課題の目的
自尊感情についての文章のうち、「2. そもそも「自尊感情(Self-esteem)」とは」から「ることが示されてきています。」まで（「ることが示されてきています。」を含む）の部分を、一字一句変えずに書き写してください。

対象の文章
“自信”ってなんだろう? ~2種類の自尊感情を意識することの大切さ~
- #榊原久直
目次
1. 自信のない子どもたちを巡って
教育の世界だけでなく、心理・福祉・保健医療などなど様々な世界で、子どもたちの自信や自己肯定感が大事であるということや、それらが低い子どもたちへの心配が叫ばれています。ただ、自信、自己肯定感、自己効力感、自己有用感などなど、様々な類似した概念が多くあるため、なかなかこうした概念を日々の支援や家庭生活に役立てられずにいるという人は少なくないようです。今回はこれらの概念の中から「自尊感情」と呼ばれる概念について、一歩だけ踏み込んだ紹介ができたらと思います。
2. そもそも「自尊感情(Self-esteem)」とは
自尊感情を巡っても、実はその定義にいくつもの説があるのですが、ここでは「自己の価値についての肯定的(または否定的な)な感情や態度」という定義を基に話を進めていきます。自分自身のことを満足できている感覚、自分に価値があるという実感、自分には得意なものがあるという感覚などや、自分が周囲から認めらたり求められているという実感など、自分自身で自分に対して肯定的な感覚を抱いているか否かということを表す概念です。そして長年に渡る研究の中で、自己肯定感の高さが、精神的な健康や主観的な幸福感の高さに繋がっていることや、社会的な適応にも繋がっていることが示されてきています。

データ部分

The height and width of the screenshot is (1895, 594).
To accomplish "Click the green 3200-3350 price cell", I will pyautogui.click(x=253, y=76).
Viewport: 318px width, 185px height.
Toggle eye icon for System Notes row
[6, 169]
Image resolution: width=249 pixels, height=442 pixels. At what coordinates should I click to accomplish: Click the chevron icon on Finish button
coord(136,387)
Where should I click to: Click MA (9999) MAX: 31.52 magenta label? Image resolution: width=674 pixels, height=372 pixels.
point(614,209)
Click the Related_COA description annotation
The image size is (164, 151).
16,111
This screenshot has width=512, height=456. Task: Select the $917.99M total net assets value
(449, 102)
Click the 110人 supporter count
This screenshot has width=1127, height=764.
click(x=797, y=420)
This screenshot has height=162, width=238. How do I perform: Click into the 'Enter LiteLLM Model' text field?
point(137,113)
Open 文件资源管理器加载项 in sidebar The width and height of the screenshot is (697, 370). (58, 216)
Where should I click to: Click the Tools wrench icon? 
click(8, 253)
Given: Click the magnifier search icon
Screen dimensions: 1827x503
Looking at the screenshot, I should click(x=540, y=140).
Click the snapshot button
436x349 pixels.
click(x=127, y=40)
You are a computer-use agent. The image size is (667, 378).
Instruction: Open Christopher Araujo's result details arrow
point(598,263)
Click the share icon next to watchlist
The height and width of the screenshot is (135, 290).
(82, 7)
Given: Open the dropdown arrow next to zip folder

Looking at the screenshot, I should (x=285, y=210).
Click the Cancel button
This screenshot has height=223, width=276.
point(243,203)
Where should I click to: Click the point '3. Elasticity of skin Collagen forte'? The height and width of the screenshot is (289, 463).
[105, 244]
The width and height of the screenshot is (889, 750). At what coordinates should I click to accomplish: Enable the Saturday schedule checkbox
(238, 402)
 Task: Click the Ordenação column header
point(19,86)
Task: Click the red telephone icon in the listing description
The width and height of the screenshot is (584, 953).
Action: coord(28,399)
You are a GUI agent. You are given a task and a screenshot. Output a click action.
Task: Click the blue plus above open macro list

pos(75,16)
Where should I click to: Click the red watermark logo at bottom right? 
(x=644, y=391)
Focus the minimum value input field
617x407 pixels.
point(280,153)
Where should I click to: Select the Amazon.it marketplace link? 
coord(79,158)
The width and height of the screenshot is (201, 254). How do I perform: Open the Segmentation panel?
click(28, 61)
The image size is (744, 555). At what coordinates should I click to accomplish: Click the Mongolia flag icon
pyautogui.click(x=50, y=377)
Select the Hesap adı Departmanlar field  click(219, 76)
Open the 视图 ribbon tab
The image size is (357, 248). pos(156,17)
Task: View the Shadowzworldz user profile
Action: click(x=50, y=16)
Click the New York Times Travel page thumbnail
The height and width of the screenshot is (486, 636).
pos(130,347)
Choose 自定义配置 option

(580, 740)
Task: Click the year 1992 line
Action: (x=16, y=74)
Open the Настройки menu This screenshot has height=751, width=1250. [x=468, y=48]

解答欄
2. そもそも「自尊感情(Self-esteem)」とは
自尊感情を巡っても、実はその定義にいくつもの説があるのですが、ここでは「自己の価値についての肯定的(または否定的な)な感情や態度」という定義を基に話を進めていきます。自分自身のことを満足できている感覚、自分に価値があるという実感、自分には得意なものがあるという感覚などや、自分が周囲から認めらたり求められているという実感など、自分自身で自分に対して肯定的な感覚を抱いているか否かということを表す概念です。そして長年に渡る研究の中で、自己肯定感の高さが、精神的な健康や主観的な幸福感の高さに繋がっていることや、社会的な適応にも繋がっていることが示されてきています。